Optics and wave propagation

¨       Specially designed nanostructured surfaces for optical scattering (moth-eye  antireflective coatings)

¨       Effect of roughness on propagation and localization of surface waves

¨       Influence of interface structure on light transmission and reflectance.

¨       Propagation/localization of radiation in waveguiding structures with surface disorder

Electron transport, localization, superconductivity etc.

¨       Interface disorder effects in charge scattering and quantum size effects.

¨       Roughness-driven diffusion and localization in single-particle devices

¨       Interface roughness and transport in multilayer films

¨       Interface roughness influence on supeconductivity properties

Magnetic & magnetotransport properties

¨       Influence of interface roughness on giant and tunnelling magneto-resistance.
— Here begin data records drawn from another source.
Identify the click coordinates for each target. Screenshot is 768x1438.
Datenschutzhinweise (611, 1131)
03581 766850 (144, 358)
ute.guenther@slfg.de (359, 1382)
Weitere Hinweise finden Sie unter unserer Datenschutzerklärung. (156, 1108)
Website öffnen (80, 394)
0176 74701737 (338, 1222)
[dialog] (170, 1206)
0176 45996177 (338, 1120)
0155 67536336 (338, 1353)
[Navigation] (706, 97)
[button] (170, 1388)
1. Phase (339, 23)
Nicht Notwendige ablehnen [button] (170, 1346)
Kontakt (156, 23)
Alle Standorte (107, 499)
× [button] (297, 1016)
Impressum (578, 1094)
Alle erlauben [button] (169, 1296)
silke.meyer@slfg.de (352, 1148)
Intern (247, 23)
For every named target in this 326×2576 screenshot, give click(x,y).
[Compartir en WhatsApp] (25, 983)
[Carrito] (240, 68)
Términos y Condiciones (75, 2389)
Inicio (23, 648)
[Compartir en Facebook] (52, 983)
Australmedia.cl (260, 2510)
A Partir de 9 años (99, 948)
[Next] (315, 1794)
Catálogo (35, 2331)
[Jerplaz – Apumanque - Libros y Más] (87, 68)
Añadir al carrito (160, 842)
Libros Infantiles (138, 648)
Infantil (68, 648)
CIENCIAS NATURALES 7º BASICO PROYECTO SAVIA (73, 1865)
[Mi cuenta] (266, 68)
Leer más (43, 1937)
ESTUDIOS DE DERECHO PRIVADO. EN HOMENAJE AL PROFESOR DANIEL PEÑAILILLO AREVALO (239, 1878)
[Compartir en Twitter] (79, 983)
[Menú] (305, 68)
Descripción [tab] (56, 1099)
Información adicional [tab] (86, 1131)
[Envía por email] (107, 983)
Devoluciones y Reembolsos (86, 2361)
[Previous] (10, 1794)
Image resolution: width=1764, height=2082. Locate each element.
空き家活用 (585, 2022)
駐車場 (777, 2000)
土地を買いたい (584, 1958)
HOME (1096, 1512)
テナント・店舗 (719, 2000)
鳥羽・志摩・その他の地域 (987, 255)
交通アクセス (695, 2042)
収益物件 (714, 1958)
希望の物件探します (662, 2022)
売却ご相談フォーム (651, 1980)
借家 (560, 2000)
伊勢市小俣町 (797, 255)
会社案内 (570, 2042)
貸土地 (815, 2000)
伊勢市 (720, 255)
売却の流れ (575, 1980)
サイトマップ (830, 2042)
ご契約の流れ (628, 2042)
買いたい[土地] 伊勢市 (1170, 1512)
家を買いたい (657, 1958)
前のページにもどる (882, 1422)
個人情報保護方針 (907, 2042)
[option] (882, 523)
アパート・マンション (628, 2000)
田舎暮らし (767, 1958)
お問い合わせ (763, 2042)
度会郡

¨       Influence of interface disorder on coercivity, magnetic domain structure, magnetisation reversal, etc.

Structures

¨ Electrified interfaces: roughness effects in electrical double layers

¨ Mode coupling in quantized systems with rough surfaces

¨ STM measurements in films with modulated buried interface

This is an open workshop. We invite all our colleagues, in particular those in the Netherlands, to participate. We specifically encourage participation by junior scientists (graduate students and postdocs). The number of potential participants (up to 45 people) is limited only by the capacity of the facilities and availability of funds. The invited speakers (about 20 people) will be chosen equally between experimentalists, theorists, and computer simulation experts within all fields. Each invitee will be asked to present an overview-type talk on the corresponding research area.